The entire point of the Love Bracelet is that it’s hard to take off, giving its wearers some pretty story about being locked into love, so the bracelet had to be comfortable enough to be worn at all times. With this, Cartier essentially extended the jewellery occasion into an all-day, everyday affair.
It’s not just the Love Bracelet that has been engineered to be worn round the clock. The links in watch bracelets, the gentle curvature of a watch face, the rings’ smooth edges – every detail has been devilishly looked after.
Moreover, not a single line or stroke could be wasted in the drafting of these designs. Because when the overall shapes are so basic to begin with, it’s the minutiae that sets them apart.
Think about how the Tank watch manages to differentiate itself from every other rectangular dress watch on the market. To the casual observer it just has an angular case that extends straight into the lugs, but in Cartier’s words, it’s all about the “purity of the line” and the “accuracy of the shape”. Basically, Cartier knows how and when to leave things alone.
There is a fine line between purity and laziness, but it’s one that Cartier doesn’t tread – it just hunkers down and does the homework. Yes, the Juste un Clou really is “just a nail” as its name audaciously declares, but the precision of the bracelet’s proportions, together with its representation of freedom and rule-breaking, has made it a cult jewellery piece.
Likewise, the Ballon Bleu is not just another round watch, but an obsessive study in symmetry.

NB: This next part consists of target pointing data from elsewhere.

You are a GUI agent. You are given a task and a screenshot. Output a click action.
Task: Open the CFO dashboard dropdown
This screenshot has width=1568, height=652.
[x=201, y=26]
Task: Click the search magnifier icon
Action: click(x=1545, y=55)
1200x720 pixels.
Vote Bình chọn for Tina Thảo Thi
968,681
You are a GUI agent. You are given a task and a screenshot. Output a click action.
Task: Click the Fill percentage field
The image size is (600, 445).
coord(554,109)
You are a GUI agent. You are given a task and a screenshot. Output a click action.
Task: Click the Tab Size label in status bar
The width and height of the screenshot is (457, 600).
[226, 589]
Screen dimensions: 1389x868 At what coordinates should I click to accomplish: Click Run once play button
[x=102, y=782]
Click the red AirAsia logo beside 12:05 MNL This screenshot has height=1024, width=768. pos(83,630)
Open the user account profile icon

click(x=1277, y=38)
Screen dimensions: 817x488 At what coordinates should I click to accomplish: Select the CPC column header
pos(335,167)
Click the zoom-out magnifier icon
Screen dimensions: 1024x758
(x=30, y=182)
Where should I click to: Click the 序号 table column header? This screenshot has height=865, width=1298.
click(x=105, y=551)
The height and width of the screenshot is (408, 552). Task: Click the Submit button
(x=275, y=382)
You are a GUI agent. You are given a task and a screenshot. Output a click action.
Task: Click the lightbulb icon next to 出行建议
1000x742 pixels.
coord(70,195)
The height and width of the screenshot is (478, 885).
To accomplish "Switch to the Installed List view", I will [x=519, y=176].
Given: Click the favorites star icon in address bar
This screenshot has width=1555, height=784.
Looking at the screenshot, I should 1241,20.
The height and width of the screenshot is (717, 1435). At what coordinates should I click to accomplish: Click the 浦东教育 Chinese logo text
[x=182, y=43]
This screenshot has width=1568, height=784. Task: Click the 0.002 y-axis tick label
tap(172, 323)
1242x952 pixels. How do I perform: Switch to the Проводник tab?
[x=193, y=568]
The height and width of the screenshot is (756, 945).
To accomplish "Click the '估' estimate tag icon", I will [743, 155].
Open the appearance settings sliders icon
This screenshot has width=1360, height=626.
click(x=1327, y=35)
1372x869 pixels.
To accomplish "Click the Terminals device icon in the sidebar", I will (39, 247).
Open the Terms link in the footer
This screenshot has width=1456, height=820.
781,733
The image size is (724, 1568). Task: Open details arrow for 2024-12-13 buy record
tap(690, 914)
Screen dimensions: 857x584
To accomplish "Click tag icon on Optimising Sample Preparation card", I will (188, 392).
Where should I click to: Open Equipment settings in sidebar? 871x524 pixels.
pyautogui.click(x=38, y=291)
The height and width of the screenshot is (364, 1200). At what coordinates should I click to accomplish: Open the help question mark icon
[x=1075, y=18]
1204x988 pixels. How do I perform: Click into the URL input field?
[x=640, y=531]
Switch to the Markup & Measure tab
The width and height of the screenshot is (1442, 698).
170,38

The Trinity ring couldn’t have gone on to spawn bangles, earrings, pendants (and in some cases another shape entirely) if Cartier hadn’t added perspective and created depth to give dynamism to a familiar form.
Minimalism as a design movement only really took off in the 1960s and 1970s, which makes Cartier’s much older icons, like the Trinity ring, Santos and Tank watches, all the more remarkable in their longevity. Keeping things simple also allowed Cartier to introduce a great many variations, through complications, metals, precious stones and jewellery types, ensuring its designs reached as wide a demographic as possible.
Clearly, that strategy worked.
Cartier’s watches and jewellery are worn by men and women young and old, by celebrities and by normal folk. All because the brand was smart enough to see itself as a designer first and watchmaker/jeweller second.
Just like people, long-lived things have stories to tell. And Cartier has ensured that its story can be told again and again, in different guises, and across the generations. That’s the beauty of icons – they never get old.